The Wayback Machine - https://web.archive.org/web/20110513022443/http://www.france24.com/en/20090106-germany-agrees-new-50-billion-euro-stimulus-plan
Latest update: 12/01/2009 
- Angela Merkel - financial crisis - German politics

Germany agrees on 50-billion-euro stimulus plan
Germany agrees on 50-billion-euro stimulus plan
Germany's two main parliamentary groups have agreed to agree on a new 50-billion-euro economic stimulus plan in the financial crisis which has rocked European economies for the last couple of months.

AFP - Germany's ruling coalition has reached agreement on a 50-billion-euro (70-billion-dollar) economic stimulus plan over the next two years, representatives said after talks on Monday.

The plan, agreed by the two main parliamentary groups, the conservative CDU/CSU, and the social democrat SPD, is to be presented at a cabinet meeting next week. Details of the proposed stimulus plan were not revealed.

Certain measures are still under discussion, such as the lowering of taxes, said the parties' parliamentary leaders after more than five hours of talks.

The agreement opens the path for a second boost for Europe's ailing economic powerhouse, after 2008's first effort proved insufficient.

Chancellor Angela Merkel's CDU/CSU and the centre-left Social Democrats had been sharply divided on how best to respond to Germany's worst postwar slowdown.

The conservatives wanted 50 billion euros (70 billion dollars) released over two years including tax cuts and more infrastructure spending. The SPD had proposed a 40-billion-euro plan with tax hikes, not cuts, for the rich.

On Monday afternoon leaders of the two parties whittled down the proposals into the basis for discussions for a second session next Monday before the package is decided in mid-January, a government spokesman said.

Merkel says a first package unveiled last year was worth over 30 billion euros, but critics say this includes only 12 billion euros worth of new spending -- whistling in the wind in view of the global recession's severity.

After pressure from firms, experts, politicians on all sides and other countries -- Merkel has been dubbed "Madame Non" in some European quarters -- Berlin readied a bigger punch.

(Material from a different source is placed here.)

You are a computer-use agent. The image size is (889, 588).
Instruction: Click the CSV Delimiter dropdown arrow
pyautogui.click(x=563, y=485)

"It is no wonder that London's Prime Minister Gordon Brown and French President Nicolas Sarkozy prefer to meet without (Merkel) ... when it comes to dealing with the worst recession in the postwar era," the Handelsblatt daily said in an editorial on Monday.

But the task of deciding what to do was complicated by the fact that the CDU/CSU and the SPD are warily entering the fourth year of their uneasy "grand coalition" with an eye towards elections in September when they hope for a swift divorce.

There are also European elections in June and several state-level elections throughout the year including a highly significant one in Hesse, home to financial hub Frankfurt, on January 18.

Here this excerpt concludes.